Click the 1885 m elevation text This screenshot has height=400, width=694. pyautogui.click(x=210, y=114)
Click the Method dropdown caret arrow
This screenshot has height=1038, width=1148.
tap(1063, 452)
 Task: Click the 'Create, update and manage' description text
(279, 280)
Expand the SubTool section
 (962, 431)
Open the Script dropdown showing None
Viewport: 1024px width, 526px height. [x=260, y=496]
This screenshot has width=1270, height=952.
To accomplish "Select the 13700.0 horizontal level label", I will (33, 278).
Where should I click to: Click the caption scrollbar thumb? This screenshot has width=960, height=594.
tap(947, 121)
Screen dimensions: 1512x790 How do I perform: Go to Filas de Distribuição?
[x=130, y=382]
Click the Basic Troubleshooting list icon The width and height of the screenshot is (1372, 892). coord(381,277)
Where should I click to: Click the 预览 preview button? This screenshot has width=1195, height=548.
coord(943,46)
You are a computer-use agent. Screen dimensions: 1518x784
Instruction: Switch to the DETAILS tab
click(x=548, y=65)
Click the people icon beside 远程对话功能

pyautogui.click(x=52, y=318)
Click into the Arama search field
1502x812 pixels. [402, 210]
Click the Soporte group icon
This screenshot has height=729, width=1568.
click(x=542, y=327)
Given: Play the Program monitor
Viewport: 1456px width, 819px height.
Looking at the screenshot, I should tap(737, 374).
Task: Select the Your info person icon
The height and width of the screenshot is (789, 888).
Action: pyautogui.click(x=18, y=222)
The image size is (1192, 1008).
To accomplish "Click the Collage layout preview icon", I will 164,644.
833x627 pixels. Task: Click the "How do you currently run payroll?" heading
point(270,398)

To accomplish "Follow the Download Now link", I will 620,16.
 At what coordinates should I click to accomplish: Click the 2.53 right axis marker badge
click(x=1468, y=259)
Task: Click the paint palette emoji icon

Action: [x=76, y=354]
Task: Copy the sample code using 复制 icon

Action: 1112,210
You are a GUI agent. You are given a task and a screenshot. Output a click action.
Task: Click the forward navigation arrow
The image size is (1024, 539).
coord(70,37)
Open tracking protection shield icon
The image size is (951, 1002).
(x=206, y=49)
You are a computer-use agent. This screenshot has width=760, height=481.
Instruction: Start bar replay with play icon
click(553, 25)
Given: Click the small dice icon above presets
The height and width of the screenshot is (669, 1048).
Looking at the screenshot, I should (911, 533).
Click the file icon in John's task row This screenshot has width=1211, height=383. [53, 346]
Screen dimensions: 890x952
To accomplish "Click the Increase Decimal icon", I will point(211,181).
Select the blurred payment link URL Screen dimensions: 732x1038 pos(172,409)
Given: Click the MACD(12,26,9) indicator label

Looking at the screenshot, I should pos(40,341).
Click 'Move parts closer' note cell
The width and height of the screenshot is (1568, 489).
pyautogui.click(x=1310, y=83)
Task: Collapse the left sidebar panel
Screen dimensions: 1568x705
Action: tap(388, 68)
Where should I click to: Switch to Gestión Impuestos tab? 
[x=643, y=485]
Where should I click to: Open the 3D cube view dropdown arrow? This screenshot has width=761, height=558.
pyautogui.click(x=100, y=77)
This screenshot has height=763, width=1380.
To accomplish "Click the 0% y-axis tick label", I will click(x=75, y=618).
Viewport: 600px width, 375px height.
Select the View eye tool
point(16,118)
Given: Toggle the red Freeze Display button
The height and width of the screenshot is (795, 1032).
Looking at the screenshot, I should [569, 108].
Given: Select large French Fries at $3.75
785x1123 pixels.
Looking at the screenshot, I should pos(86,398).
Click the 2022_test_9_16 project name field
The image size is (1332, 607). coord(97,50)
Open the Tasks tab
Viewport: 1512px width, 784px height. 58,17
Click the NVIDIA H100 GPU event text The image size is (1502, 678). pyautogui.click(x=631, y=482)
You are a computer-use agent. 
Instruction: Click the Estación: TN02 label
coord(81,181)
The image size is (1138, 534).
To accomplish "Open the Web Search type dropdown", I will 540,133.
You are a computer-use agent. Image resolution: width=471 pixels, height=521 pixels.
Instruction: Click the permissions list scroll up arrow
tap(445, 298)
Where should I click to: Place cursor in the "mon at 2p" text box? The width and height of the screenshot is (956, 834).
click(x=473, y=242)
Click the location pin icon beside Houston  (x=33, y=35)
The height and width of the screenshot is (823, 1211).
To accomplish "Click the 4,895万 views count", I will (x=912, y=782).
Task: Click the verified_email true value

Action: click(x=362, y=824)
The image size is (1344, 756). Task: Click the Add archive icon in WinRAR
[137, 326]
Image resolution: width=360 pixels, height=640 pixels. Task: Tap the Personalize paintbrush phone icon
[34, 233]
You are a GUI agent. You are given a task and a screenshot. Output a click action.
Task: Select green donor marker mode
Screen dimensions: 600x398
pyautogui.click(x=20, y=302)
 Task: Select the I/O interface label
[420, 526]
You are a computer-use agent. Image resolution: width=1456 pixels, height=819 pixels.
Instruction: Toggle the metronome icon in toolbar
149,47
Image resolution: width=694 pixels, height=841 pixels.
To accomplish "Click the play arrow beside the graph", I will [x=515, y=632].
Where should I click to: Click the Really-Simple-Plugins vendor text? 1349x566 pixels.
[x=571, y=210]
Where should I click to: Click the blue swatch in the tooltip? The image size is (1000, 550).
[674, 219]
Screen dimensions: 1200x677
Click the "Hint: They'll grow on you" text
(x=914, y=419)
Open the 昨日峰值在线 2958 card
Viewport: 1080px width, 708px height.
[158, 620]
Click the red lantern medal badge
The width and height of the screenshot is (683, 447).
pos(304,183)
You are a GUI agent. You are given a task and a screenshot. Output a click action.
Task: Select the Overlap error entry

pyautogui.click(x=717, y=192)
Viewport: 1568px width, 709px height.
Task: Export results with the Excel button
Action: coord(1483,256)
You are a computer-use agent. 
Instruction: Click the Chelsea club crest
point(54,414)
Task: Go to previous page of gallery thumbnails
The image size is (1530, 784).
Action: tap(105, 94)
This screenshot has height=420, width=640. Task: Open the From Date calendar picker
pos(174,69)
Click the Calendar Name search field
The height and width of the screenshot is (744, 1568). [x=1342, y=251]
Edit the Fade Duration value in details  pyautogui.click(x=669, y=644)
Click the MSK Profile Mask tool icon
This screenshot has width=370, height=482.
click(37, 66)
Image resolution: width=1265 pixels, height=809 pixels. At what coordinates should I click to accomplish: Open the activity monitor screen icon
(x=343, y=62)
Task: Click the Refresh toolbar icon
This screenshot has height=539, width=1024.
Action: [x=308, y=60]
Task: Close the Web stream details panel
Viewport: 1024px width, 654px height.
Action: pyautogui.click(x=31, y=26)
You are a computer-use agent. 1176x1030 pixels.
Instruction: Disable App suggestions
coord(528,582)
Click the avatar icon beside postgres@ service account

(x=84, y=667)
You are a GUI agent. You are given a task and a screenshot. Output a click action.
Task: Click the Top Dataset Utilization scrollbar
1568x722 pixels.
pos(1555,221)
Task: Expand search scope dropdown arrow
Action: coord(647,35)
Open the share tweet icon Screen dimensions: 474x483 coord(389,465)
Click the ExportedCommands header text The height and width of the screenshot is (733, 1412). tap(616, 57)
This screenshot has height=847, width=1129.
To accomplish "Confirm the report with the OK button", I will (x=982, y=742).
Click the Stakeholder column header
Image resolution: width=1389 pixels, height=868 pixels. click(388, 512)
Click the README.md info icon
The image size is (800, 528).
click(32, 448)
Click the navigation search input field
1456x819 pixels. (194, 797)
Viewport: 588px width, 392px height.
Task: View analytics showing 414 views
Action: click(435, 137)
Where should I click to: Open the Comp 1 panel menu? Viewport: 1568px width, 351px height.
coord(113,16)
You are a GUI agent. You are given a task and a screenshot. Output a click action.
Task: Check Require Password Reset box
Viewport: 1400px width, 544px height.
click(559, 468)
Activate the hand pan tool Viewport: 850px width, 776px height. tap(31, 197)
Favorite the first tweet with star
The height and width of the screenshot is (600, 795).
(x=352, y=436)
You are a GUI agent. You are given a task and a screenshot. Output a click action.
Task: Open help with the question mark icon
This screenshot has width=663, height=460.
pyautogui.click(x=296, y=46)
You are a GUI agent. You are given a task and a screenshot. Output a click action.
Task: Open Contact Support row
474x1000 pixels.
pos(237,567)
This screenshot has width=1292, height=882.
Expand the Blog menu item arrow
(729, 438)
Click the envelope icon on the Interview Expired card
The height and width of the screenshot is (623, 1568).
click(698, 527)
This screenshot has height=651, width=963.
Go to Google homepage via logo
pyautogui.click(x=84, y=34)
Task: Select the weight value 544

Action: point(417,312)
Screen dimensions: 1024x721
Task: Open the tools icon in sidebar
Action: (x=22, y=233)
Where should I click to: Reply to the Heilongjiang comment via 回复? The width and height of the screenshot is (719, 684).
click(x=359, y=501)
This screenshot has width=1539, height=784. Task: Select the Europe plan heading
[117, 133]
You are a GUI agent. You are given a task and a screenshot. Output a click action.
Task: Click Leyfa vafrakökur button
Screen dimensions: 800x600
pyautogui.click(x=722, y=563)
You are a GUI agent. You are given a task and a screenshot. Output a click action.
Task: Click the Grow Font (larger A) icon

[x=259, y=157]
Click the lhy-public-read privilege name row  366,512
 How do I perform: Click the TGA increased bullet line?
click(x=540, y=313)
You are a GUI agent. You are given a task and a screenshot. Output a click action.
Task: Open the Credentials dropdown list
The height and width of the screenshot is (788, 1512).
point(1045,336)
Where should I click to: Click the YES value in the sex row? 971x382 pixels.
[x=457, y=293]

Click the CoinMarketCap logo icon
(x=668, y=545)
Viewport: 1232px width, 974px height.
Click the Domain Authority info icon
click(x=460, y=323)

═══

Goal - Below the records, set down unchanged the part that opens with the line containing "This screenshot has height=847, width=1129." and closes with the line containing "pos(237,567)", both of those lines included.

Final result -
This screenshot has height=847, width=1129.
To accomplish "Confirm the report with the OK button", I will (x=982, y=742).
Click the Stakeholder column header
Image resolution: width=1389 pixels, height=868 pixels. click(388, 512)
Click the README.md info icon
The image size is (800, 528).
click(32, 448)
Click the navigation search input field
1456x819 pixels. (194, 797)
Viewport: 588px width, 392px height.
Task: View analytics showing 414 views
Action: click(435, 137)
Where should I click to: Open the Comp 1 panel menu? Viewport: 1568px width, 351px height.
coord(113,16)
You are a GUI agent. You are given a task and a screenshot. Output a click action.
Task: Check Require Password Reset box
Viewport: 1400px width, 544px height.
click(559, 468)
Activate the hand pan tool Viewport: 850px width, 776px height. tap(31, 197)
Favorite the first tweet with star
The height and width of the screenshot is (600, 795).
(x=352, y=436)
You are a GUI agent. You are given a task and a screenshot. Output a click action.
Task: Open help with the question mark icon
This screenshot has width=663, height=460.
pyautogui.click(x=296, y=46)
You are a GUI agent. You are given a task and a screenshot. Output a click action.
Task: Open Contact Support row
474x1000 pixels.
pos(237,567)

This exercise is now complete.